A first step – er, middling step – was to investigate what “advanced search” looks like in other online, search interfaces. Both surprising, and unsurprising for reasons hopefully touched on later, the world of “advanced search” has shrunk in the age of facets and intelligent, powerful, omnipotent back-end search engines such as Solr. The days of crafting the perfect boolean search are dwindling as other search strategies become more popular. This is not to discount a single, surgical search. Not at all. For literature reviews, or general prudent thoroughness, a well-crafted, complex search is still incredibly powerful. And is actually still possible through many single-searchbox interfaces.

Take Google for example. With keywords, you can define quite particular searches.

Search only websites on digital.library.wayne.edu:

site:digital.library.wayne.edu winter czar

Or even limiting words:

seattle -space needle

But many users don’t know these little tricks. Since the dawn of online search interfaces, there have often been accompanying “advanced search” interfaces that provide a handful of boxes and inputs that users can use to refine their search. Our own library catalog is a nice example:

Screen Shot 2017-01-17 at 2.09.05 PM.png

But as I started to dig into what other advanced search interfaces looked like for digital collections or archives, I started to notice a trend. Something I’m referring to as the mighty four in my internal running monologue. They are variations on the following four “advanced” search options:

  • all / any these words
  • this exact word or phrase
  • none of these words

Some will differentiate between all and any, some do not (yet in my simple mind, they still get the mighty four moniker). But they share a likeness I hadn’t really stopped to consider until this undertaking today. Here are some examples:

Screen Shot 2017-01-17 at 1.58.00 PM.png

Google Books

Screen Shot 2017-01-17 at 1.58.21 PM.png

Google Advanced Search

Screen Shot 2017-01-17 at 1.58.30 PM.png

Advanced Search from the lovely University of North Texas (UNT) Digital Library (whom I turn to often for inspiration and sanity checks, thanks UNT!).

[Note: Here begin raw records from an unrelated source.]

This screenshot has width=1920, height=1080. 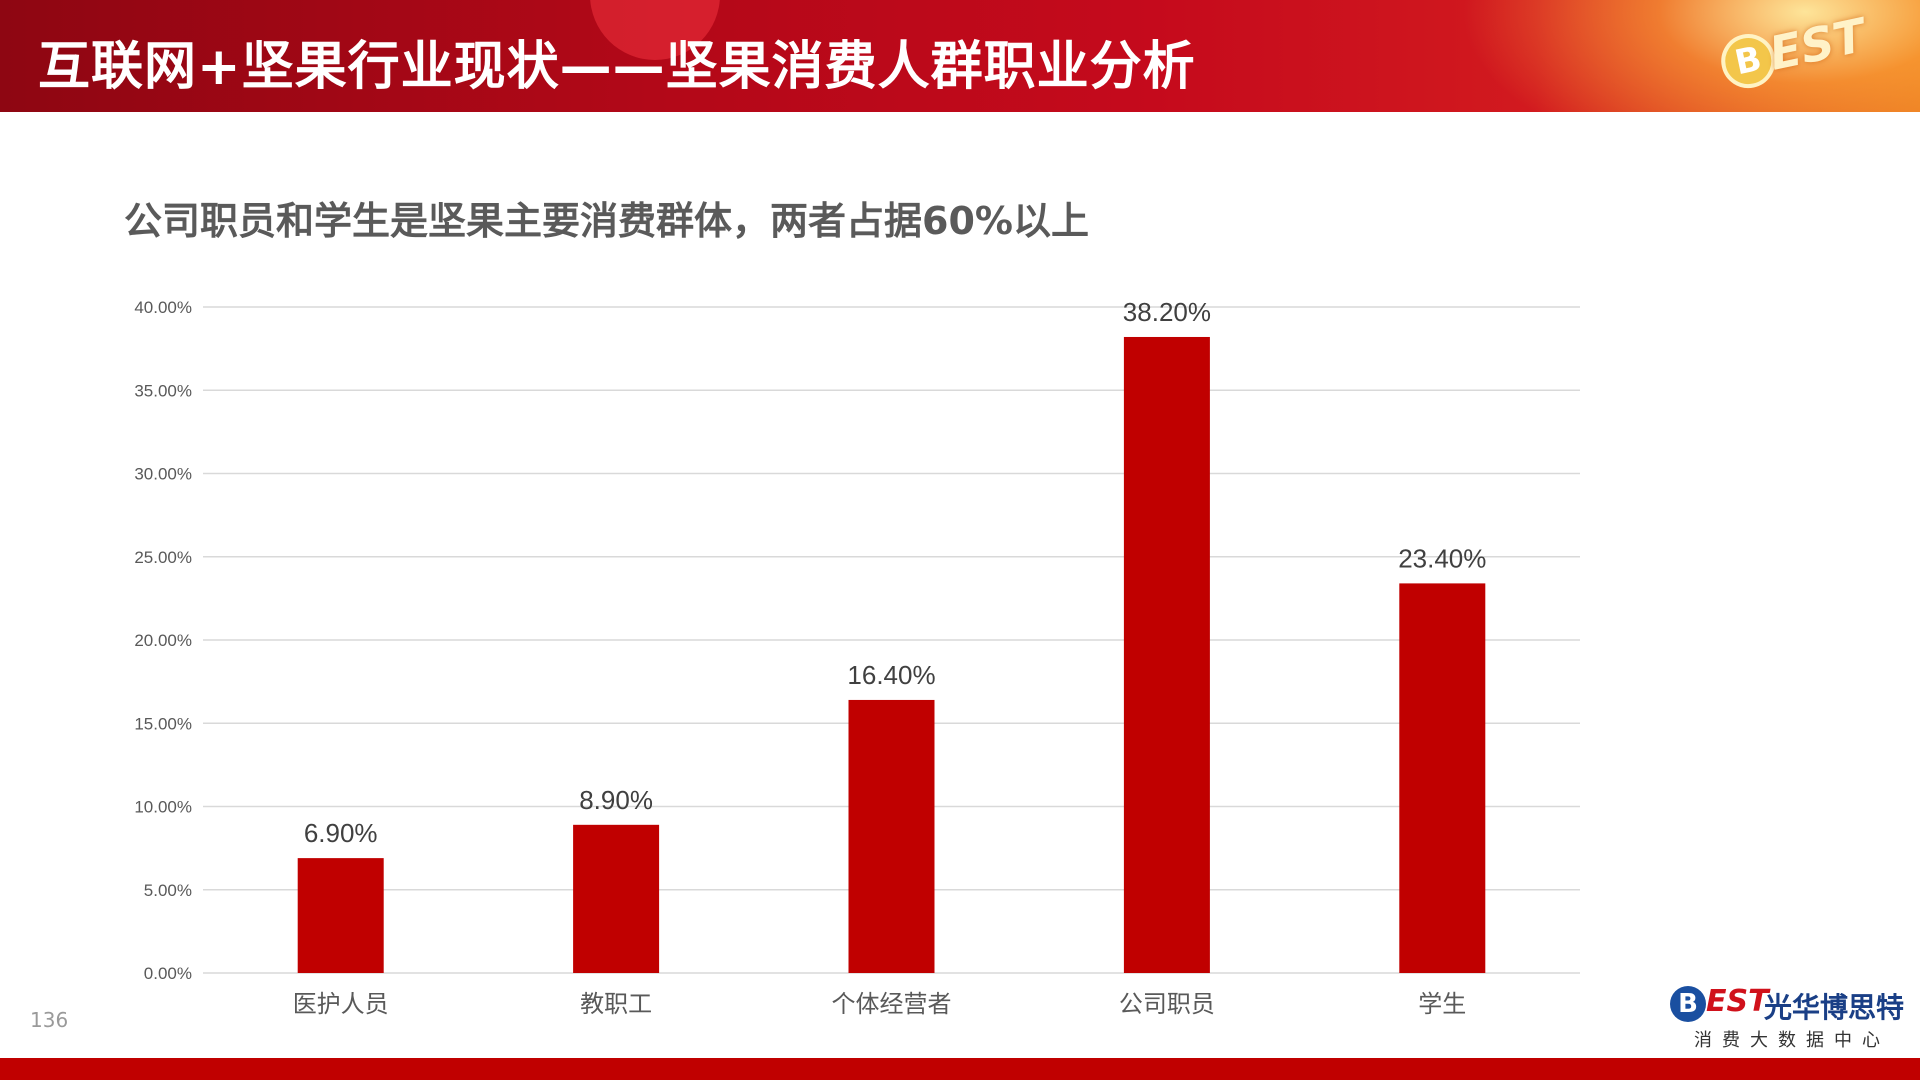 I want to click on x-axis-ticks: 医护人员 教职工 个体经营者 公司职员 学生, so click(x=880, y=1004).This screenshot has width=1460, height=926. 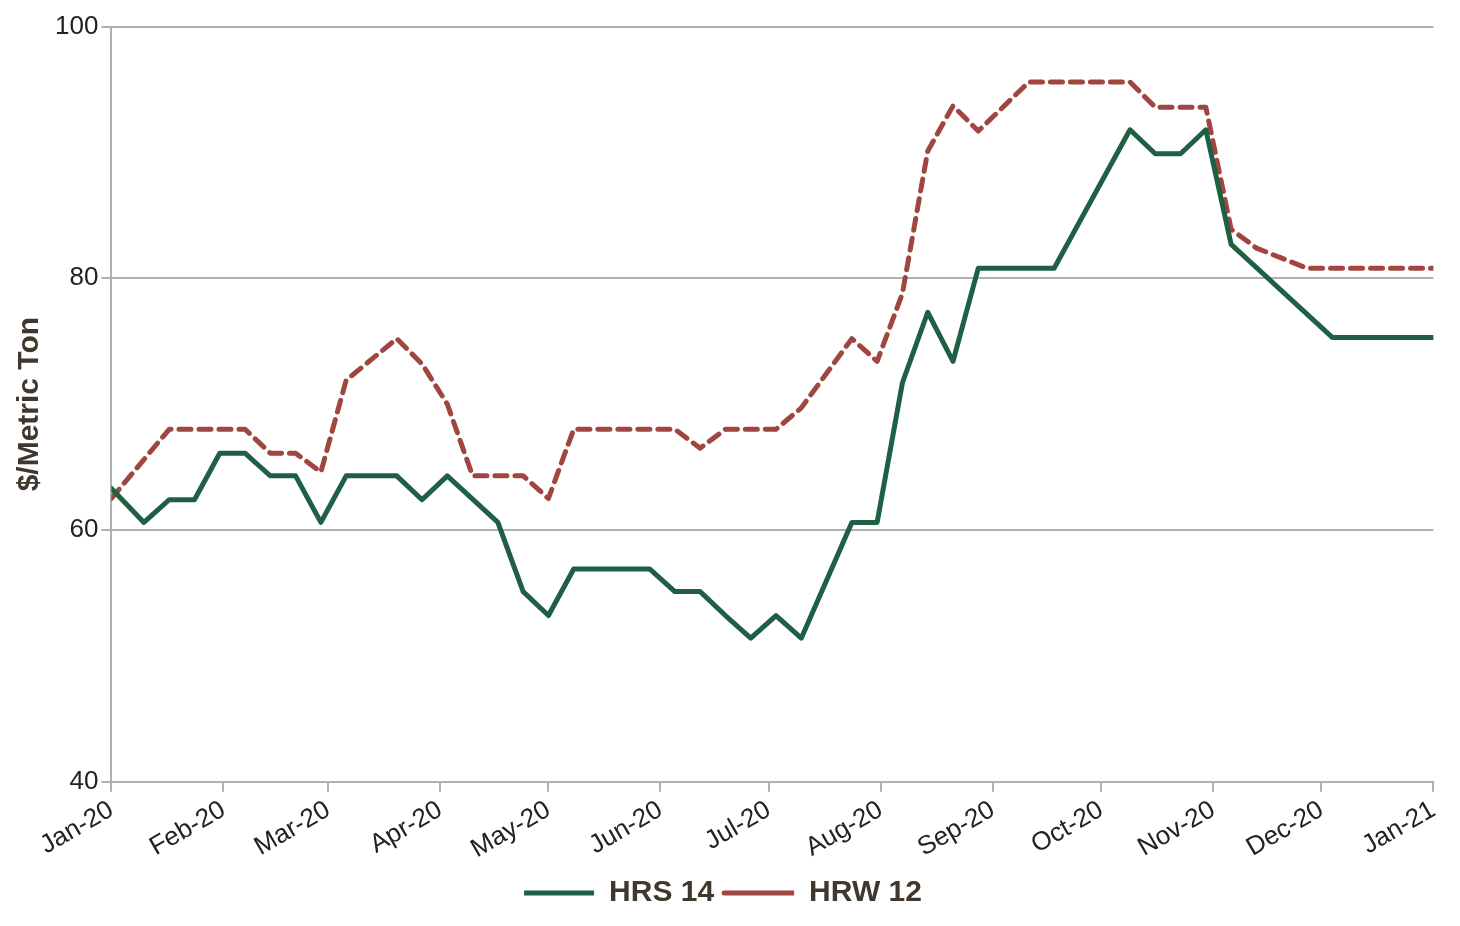 I want to click on legend-label: HRW 12, so click(x=866, y=891).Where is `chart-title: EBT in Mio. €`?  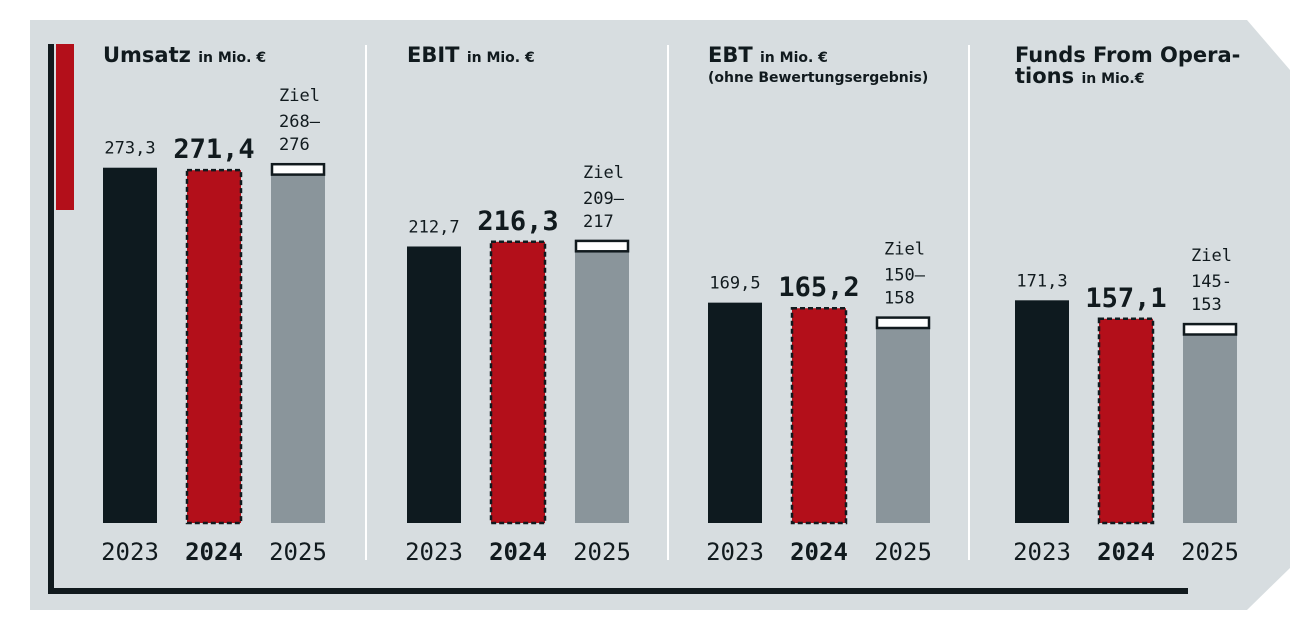
chart-title: EBT in Mio. € is located at coordinates (768, 55).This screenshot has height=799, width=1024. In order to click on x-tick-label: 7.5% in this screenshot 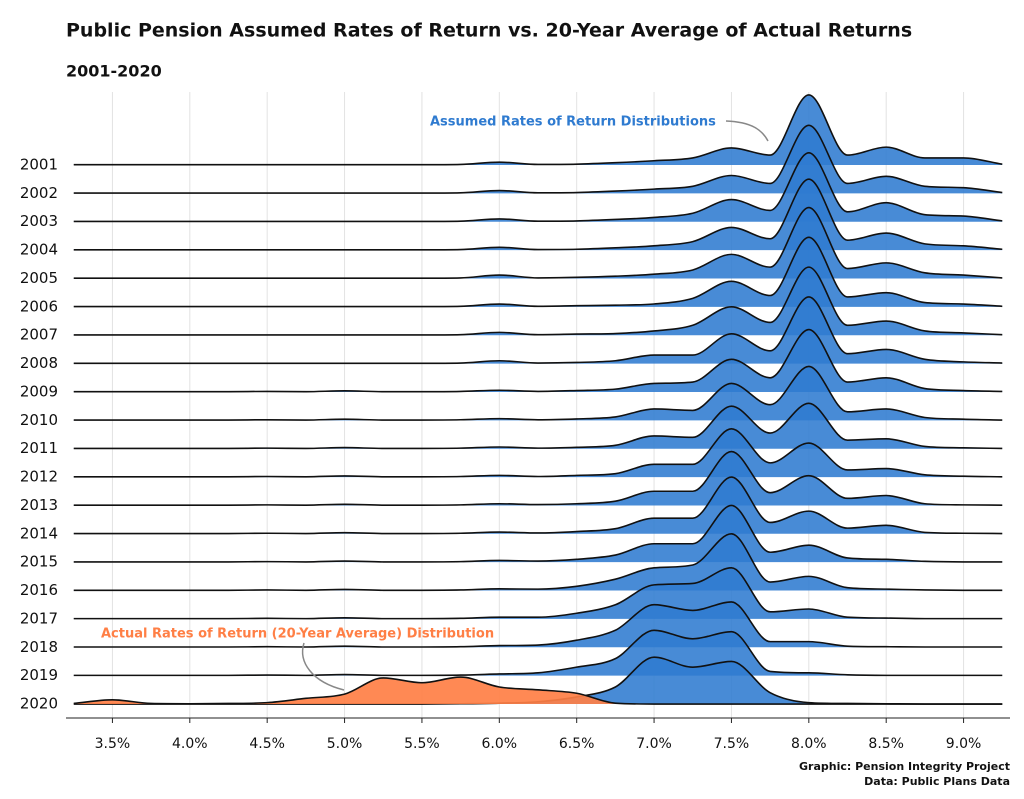, I will do `click(732, 744)`.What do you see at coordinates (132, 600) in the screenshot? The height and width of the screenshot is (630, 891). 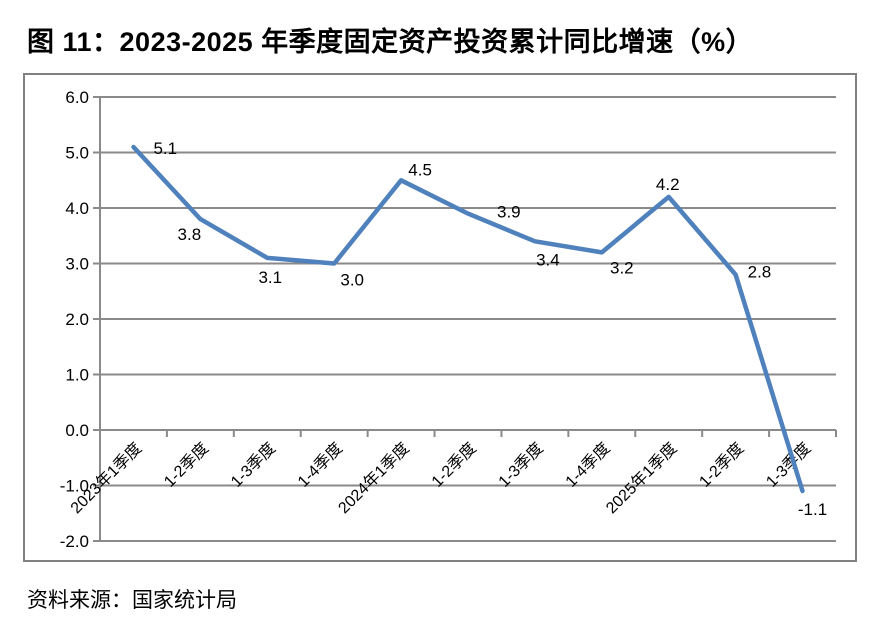 I see `source-note: 资料来源：国家统计局` at bounding box center [132, 600].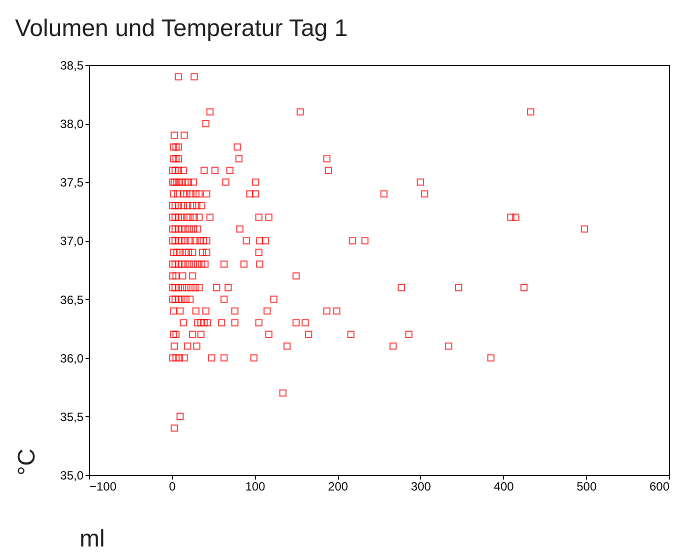 Image resolution: width=680 pixels, height=559 pixels. What do you see at coordinates (72, 183) in the screenshot?
I see `y-tick-label: 37,5` at bounding box center [72, 183].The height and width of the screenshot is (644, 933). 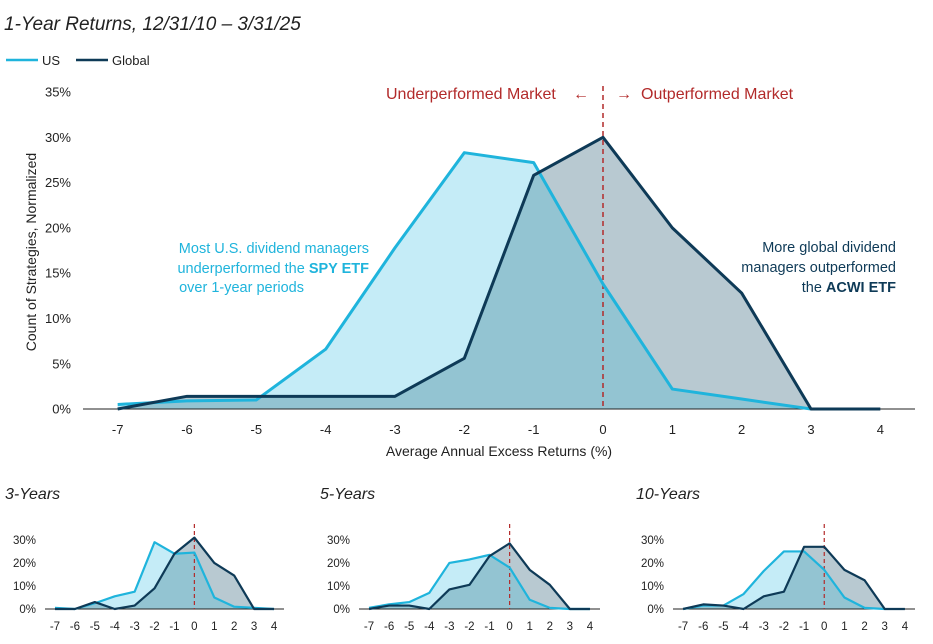 I want to click on g-5y-global-line, so click(x=479, y=576).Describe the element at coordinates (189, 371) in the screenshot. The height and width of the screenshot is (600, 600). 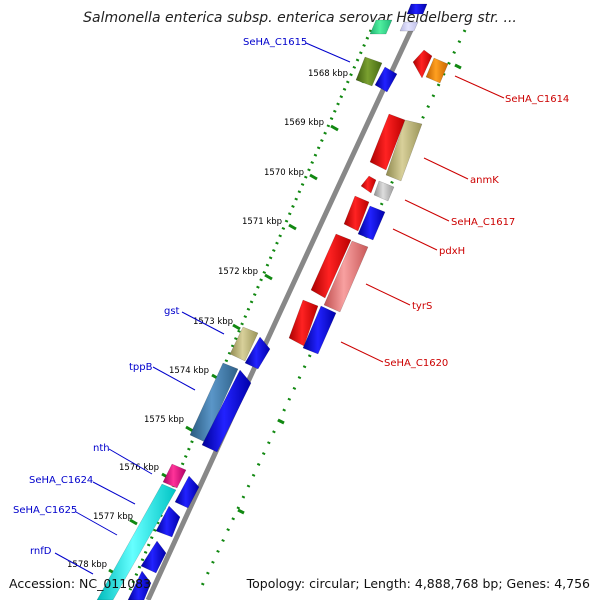
I see `tick-label: 1574 kbp` at that location.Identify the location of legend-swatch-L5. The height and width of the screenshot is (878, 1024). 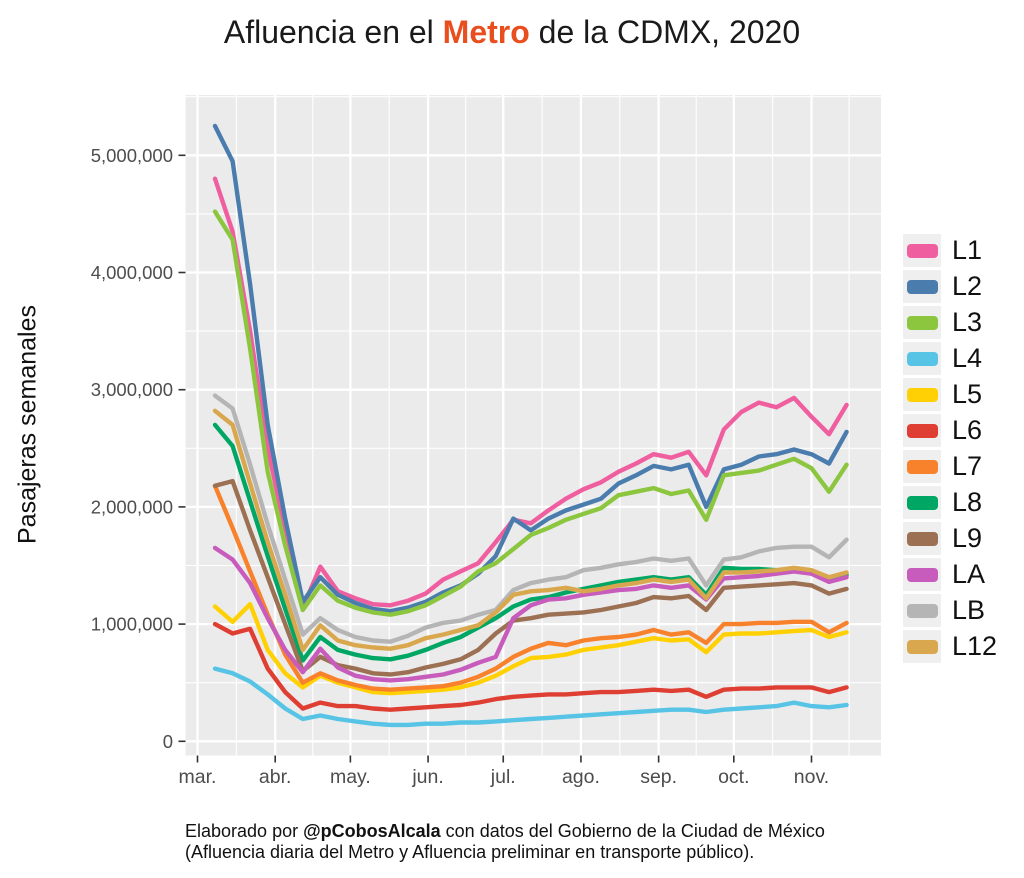
(922, 394).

I, and I’m sure anyone even tangentially involved in the library, archives, and information realm, could write a small novella on the evolution and state of online search interfaces. They are as important to us as the tensile strength of fishing line for deep sea fishers, the Tin / Lead ratio to stained glass makers, the fat / acid ratios for cooks, and so on and so forth. However, given the myriad of insight and perspectives around search interfaces, it’s hard to ignore that facets have taken on a prominent role in search interfaces. Think of Amazon, eBay, and the list goes on. Facets are incredibly powerful, and have changed some thinking on search. Instead of high-powered, laser-focused boolean searches, we are looking more to iterative refinement in our searching.

For the most part, I think this is a good thing. I’m a big fan of doing 10-20 searches in what-interface-have-you, mentally sifting and collating what you learned, rinse and repeat. As compared to toiling and banging your head over a perfect set of logical operators what will reveal your images of booze running from Canada to Detroit in the 1920’s.

But advanced search has a place, particulary when new and interesting search options that hinge on things like community-generated metadata, or machine learned topics are nigh at our disposal.